新序 / 雜事第一
魏文侯與士大夫坐,問曰:「寡人何如君也?」羣臣皆曰:「君仁君也。」次至翟黄曰:「君非仁君也。」曰:「子何以言之?」對曰:「君伐中山,不以封君之弟,而以封君之長子。臣以此知君之非仁君。」文侯大怒,而逐翟黄,黄起而出。次至任座,文侯問寡人何如君也?」任座對曰:「君仁君也。」曰:「子何以言之?」對曰:「臣聞之,其君仁,者其臣直。向翟黄之言直,臣是以知君仁君也。」文侯曰:「善。」復召翟黄,入拜為上卿。
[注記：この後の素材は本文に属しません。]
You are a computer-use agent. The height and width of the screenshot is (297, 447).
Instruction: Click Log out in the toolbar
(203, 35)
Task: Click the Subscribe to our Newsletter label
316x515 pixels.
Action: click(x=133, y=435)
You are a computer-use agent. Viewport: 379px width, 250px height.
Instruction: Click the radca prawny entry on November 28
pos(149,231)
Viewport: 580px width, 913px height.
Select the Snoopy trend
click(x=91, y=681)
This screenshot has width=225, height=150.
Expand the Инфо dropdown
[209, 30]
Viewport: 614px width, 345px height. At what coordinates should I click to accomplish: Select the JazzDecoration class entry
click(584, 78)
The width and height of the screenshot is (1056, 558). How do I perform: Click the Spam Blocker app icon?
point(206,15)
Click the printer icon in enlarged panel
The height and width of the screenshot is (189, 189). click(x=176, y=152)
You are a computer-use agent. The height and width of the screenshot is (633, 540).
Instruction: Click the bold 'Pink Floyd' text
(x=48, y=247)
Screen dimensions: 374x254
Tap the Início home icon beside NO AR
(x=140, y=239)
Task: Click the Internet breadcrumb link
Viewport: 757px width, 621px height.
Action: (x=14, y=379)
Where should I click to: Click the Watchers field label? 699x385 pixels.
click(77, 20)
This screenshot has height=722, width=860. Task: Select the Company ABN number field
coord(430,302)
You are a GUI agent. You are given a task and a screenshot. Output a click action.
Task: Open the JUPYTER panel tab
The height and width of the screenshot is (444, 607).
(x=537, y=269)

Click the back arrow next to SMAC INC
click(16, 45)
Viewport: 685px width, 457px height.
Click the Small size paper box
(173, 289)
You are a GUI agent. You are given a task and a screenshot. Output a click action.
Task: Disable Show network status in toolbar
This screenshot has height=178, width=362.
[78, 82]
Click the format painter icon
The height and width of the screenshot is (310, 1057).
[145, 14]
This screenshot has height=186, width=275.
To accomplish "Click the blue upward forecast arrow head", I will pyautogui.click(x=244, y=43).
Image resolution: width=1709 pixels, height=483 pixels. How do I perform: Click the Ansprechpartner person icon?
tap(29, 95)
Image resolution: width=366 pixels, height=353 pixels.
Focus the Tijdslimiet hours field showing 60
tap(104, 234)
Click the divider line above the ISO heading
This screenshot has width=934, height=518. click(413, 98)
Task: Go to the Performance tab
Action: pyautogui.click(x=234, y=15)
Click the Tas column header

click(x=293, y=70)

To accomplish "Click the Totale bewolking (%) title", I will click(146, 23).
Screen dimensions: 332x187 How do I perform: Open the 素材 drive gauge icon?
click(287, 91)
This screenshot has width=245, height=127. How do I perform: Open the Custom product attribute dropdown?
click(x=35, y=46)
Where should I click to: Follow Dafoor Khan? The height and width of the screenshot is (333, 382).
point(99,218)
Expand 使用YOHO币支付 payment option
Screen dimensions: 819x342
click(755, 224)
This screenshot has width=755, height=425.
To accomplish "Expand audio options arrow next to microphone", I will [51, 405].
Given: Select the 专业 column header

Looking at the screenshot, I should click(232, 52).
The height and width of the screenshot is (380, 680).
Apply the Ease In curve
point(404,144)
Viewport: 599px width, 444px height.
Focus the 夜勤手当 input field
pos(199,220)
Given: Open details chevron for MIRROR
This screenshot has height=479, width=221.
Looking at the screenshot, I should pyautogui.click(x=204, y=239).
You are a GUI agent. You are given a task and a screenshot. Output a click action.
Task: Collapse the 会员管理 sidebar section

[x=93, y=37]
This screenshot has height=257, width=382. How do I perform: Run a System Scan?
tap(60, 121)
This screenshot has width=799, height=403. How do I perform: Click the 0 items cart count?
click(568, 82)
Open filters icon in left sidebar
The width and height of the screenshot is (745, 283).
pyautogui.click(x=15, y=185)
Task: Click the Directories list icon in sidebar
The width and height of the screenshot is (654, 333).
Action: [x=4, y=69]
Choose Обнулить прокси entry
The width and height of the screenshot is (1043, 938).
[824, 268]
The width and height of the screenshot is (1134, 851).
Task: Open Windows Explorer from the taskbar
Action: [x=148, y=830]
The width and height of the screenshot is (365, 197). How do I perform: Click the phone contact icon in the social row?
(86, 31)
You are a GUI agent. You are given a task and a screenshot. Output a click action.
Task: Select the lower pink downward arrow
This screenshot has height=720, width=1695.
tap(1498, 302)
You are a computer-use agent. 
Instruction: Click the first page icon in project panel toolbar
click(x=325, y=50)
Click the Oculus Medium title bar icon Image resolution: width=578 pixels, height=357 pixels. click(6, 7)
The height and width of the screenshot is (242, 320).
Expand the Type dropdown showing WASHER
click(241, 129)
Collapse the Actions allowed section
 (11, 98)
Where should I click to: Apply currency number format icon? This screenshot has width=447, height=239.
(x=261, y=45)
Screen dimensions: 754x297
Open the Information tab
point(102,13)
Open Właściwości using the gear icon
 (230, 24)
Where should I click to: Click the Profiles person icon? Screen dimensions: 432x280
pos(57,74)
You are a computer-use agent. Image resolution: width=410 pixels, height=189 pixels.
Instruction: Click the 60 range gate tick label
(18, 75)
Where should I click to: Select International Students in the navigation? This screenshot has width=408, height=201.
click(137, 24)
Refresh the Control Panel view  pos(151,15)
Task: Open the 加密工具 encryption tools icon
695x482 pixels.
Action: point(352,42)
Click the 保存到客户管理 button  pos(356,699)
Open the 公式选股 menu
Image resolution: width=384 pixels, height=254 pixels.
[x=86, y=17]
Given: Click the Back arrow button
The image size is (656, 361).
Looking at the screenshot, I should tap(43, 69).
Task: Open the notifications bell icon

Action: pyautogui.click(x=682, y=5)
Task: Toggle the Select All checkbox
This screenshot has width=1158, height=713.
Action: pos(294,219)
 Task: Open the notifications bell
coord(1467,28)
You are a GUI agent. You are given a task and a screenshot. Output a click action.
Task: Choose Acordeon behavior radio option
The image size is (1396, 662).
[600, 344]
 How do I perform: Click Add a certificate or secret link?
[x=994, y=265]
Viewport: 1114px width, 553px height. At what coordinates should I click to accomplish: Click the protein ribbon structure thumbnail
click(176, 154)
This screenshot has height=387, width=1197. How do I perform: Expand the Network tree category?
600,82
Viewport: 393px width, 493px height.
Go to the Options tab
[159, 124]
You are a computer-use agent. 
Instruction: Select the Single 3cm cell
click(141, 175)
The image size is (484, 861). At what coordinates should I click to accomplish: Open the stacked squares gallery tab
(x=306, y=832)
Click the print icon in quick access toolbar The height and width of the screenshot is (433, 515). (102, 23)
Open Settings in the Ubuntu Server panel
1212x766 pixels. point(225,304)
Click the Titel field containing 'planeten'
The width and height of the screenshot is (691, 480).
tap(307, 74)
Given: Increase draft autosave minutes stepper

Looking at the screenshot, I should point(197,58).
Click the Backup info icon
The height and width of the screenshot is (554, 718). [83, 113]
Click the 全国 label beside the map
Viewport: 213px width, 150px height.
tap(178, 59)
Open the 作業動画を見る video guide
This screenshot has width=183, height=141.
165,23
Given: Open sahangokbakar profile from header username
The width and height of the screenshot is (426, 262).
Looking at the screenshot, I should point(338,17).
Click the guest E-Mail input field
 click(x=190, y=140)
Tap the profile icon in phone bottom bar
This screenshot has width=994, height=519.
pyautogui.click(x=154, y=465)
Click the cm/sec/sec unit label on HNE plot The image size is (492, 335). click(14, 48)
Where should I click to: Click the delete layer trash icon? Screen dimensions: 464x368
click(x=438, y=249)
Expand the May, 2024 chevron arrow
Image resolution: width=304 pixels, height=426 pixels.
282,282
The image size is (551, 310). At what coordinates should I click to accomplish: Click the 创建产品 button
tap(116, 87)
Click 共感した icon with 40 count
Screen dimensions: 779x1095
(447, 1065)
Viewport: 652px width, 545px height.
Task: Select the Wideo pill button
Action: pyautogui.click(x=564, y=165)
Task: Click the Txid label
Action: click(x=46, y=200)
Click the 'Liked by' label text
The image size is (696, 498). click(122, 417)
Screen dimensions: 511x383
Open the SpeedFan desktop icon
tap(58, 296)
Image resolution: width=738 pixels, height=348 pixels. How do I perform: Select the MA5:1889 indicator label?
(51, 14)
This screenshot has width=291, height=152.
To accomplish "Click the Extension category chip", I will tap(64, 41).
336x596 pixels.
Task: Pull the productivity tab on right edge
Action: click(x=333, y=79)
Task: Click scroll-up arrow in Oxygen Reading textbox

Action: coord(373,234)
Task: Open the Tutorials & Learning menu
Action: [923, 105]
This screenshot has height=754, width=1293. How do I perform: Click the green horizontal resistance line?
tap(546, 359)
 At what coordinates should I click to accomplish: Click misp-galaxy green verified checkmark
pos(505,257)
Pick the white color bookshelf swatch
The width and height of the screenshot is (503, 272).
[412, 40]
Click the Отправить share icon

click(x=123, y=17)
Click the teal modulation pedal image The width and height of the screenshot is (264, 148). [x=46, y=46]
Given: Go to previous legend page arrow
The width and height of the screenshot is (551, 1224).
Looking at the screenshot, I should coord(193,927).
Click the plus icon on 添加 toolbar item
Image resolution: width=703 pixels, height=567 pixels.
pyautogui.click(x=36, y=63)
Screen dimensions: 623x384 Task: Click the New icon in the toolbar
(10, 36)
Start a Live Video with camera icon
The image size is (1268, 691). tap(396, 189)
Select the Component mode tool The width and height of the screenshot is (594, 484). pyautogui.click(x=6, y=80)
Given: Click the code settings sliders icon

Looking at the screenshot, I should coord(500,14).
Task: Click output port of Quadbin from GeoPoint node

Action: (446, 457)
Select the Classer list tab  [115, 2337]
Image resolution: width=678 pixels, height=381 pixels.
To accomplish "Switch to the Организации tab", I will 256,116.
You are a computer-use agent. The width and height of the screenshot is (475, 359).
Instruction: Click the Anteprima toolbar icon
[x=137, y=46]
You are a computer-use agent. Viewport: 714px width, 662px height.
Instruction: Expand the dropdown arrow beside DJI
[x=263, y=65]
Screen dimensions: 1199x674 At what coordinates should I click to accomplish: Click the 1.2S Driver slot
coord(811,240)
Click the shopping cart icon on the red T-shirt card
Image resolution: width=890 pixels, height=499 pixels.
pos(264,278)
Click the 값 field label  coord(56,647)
新字:魏文侯与士大夫坐,問曰:「寡人何如君也?」羣臣皆曰:「君仁君也。」次至翟黄曰:「君非仁君也。」曰:「子何以言之?」対曰:「君伐中山,不以封君之弟,而以封君之長子。臣以此知君之非仁君。」文侯大怒,而逐翟黄,黄起而出。次至任座,文侯問寡人何如君也?」任座対曰:「君仁君也。」曰:「子何以言之?」対曰:「臣聞之,其君仁,者其臣直。向翟黄之言直,臣是以知君仁君也。」文侯曰:「善。」復召翟黄,入拝為上卿。
書き下し
魏の文侯士大夫と坐す。問いて曰く、寡人は何如なる君ぞ、と。羣臣皆な曰く、君は仁君なり、と。次いで翟黄に至る。曰く、君は仁君に非ざるなり、と。曰く、子何を以て之を言う、と。對えて曰く、君中山を伐ち、以て君の弟に封ぜずして、以て君の長子に封ず。臣是を以て君の仁君に非ざるを知る、と。文侯大いに怒りて翟黄を逐う。黄起ちて出づ。次いで任座に至る。文侯問う、寡人は何如なる君ぞ、と。任座對えて曰く、君は仁君なり、と。曰く、子何を以て之を言う、と。對えて曰く、臣之を聞く、其の君仁なれば、其の臣直しと。向に翟黄の言は直し。臣是を以て君の仁君なるを知るなり、と。文侯曰く、善し、と。復た翟黄を召し、入れて拜して上卿と爲す。
現代語訳
魏の文侯が士大夫たちと座っていた。問うた。「私はどのような君だろうか」。群臣はみな言った。「君は仁君であられます」。順が翟黄に来た。言った。「君は仁君ではありません」。文侯は言った。「そなたは何によってそう言うのか」。答えた。「君は中山を伐ちながら、それを君の弟に封ぜず、君の長子に封じられました。臣はこれによって君が仁君でないと知りました」。文侯は大いに怒って翟黄を追い出した。翟黄は立って出て行った。順が任座に来た。文侯は問うた。「私はどのような君だろうか」。任座は答えた。「君は仁君であられます」。言った。「そなたは何によってそう言うのか」。答えた。「臣はこう聞いております。その君が仁であれば、その臣はまっすぐである、と。さきほどの翟黄の言葉はまっすぐでした。臣はこれによって君が仁君であると知ったのです」。文侯は言った。「もっともだ」。ふたたび翟黄を召し、迎え入れて上卿とした。